_Your assignment_: Everything from the line containing "The width and" to the last line of the listing below should be restated exactly, both ends included, with nothing added and the pictures omitted.

** Opening Material to process block **

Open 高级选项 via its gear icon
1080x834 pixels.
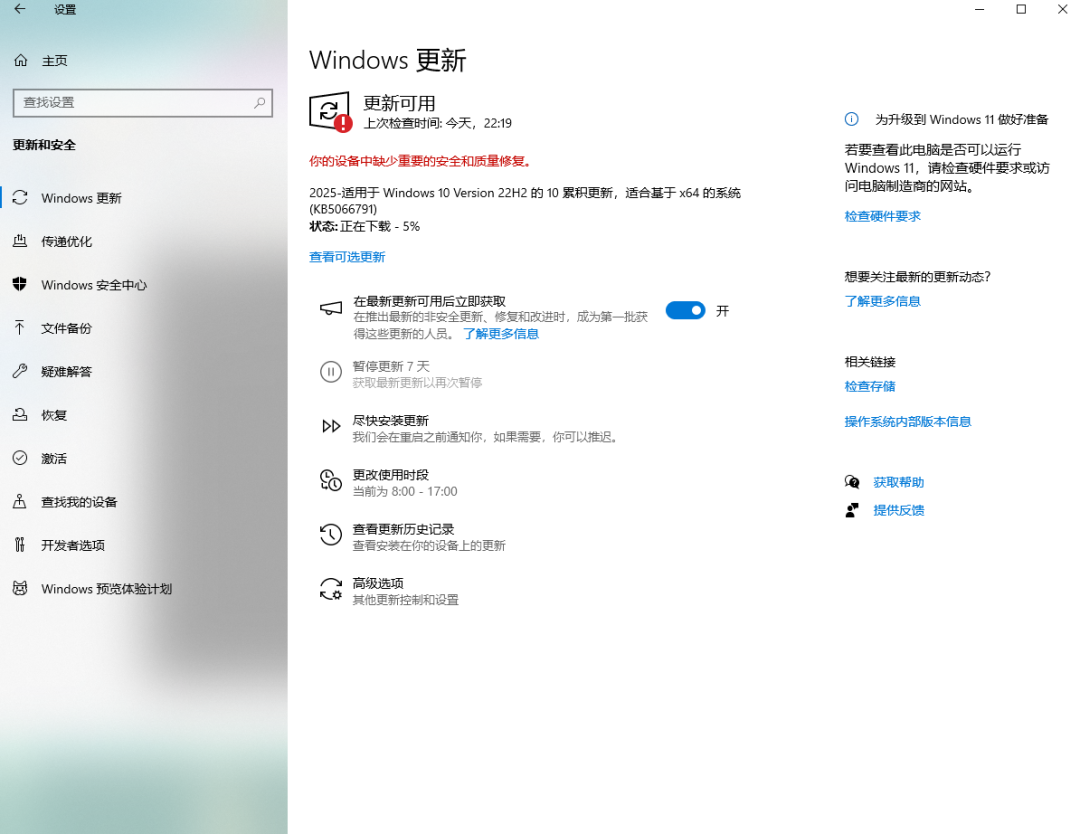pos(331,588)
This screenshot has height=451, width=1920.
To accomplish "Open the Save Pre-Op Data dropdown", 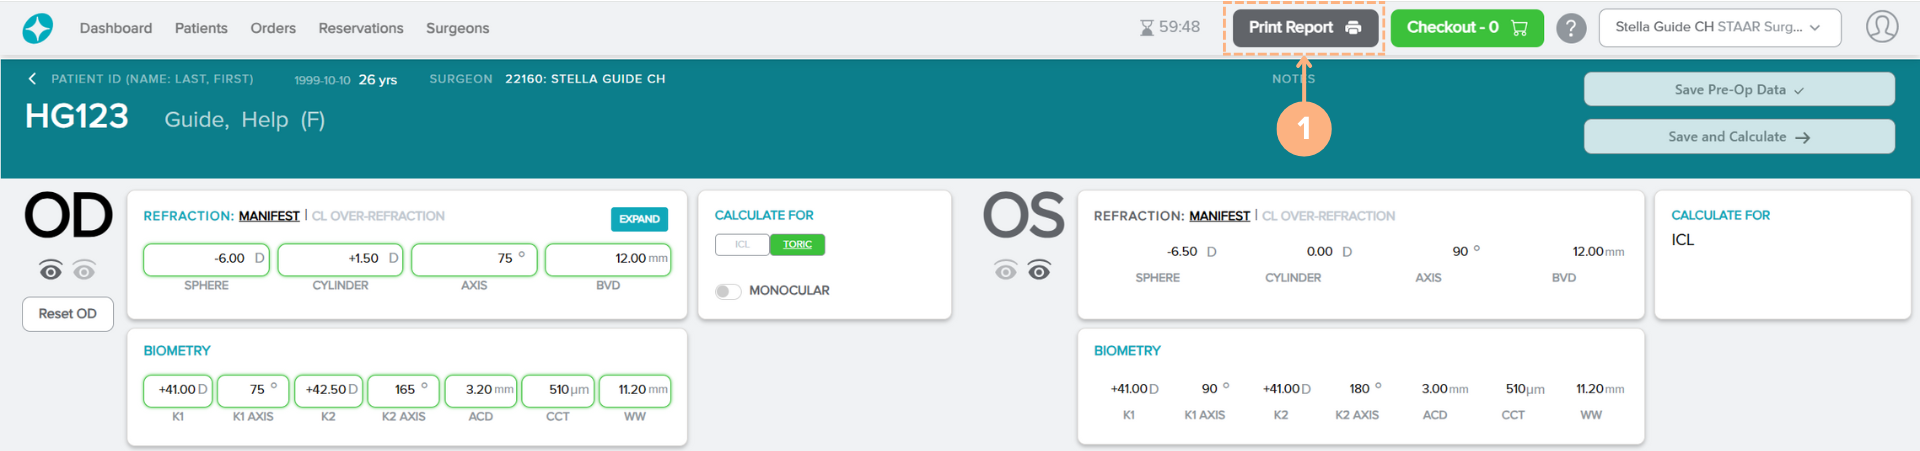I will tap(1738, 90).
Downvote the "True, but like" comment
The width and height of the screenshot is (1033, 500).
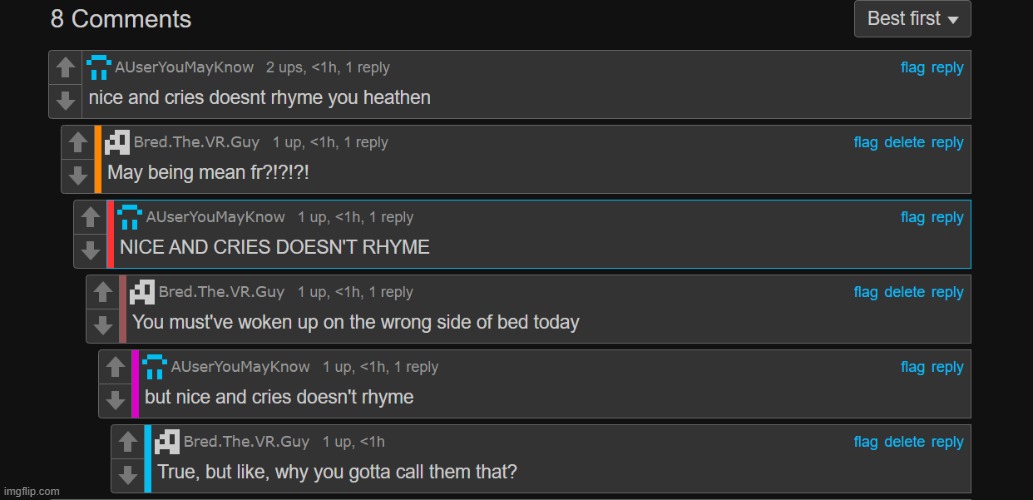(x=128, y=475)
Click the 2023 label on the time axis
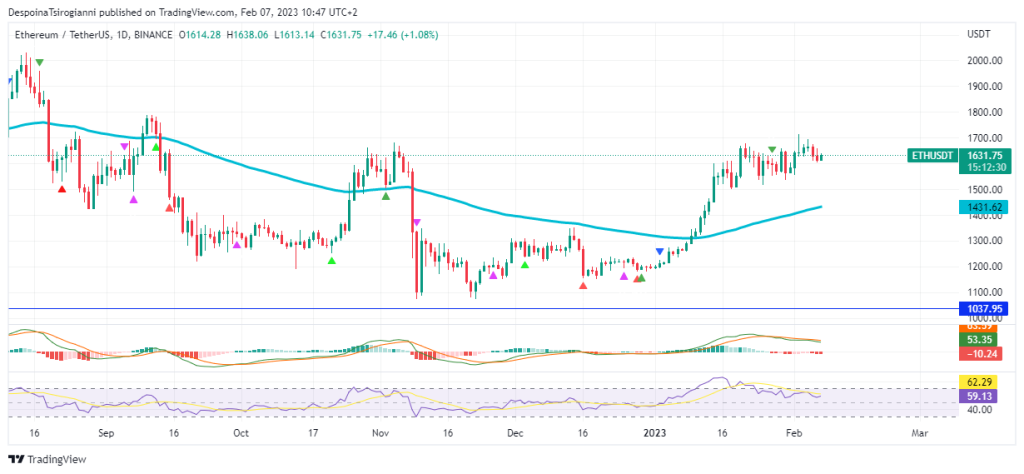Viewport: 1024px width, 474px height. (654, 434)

** Closing Material to process block **

_Result below_:
The width and height of the screenshot is (1033, 500).
(x=128, y=475)
Click the 2023 label on the time axis
Viewport: 1024px width, 474px height. (654, 434)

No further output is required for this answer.